Hundreds of Thousands of Inmates Exposed to Dangerous Heat Levels

In a troubling new study, researchers have found that nearly 2 million incarcerated people across the United States are being exposed to potentially life-threatening combinations of heat and humidity. On average, these inmates experience around 100 days per year of these dangerous humid heat conditions.

The study revealed that a staggering 44 states do not provide universal air conditioning to inmates in their prisons and jails. The problem is particularly severe in southern states like Texas and Florida, which accounted for over half of the total dangerous heat exposures identified in the analysis.

Some facilities were found to subject inmates to humid heat conditions for up to a third of the entire year. The Starr County Jail in Rio Grande, Texas topped the list, with an average of 126 dangerously hot and humid days annually between 2016 and 2020.

“Exposure to excess heat and humidity can lead to deadly heat stroke and kidney disease from chronic dehydration, among other health issues, for incarcerated people in the United States,” said lead author Dr. Cascade Tuholske of Montana State University.

The researchers noted that jails and prisons are often purposely built in areas that experience higher heat and humidity levels compared to their surroundings. In Arizona, for example, inmates faced around 40 more days of dangerous humid heat per year than the rest of the state on average.

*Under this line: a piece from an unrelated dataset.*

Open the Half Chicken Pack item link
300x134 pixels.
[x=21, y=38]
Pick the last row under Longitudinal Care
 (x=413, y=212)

“Dangerous heat impacting incarcerated people has been largely ignored, in part due to perceptions that their physical suffering is justified,” commented Dr. Robbie M. Parks of Columbia University. “Laws mandating safe temperature ranges, enhanced social and physical infrastructure, and focused health system interventions could mitigate the problem.”

With climate change increasing heat extremes, the study underscores an urgent need to address inmate living conditions and prevent serious illness or deaths due to excessive heat exposure behind bars.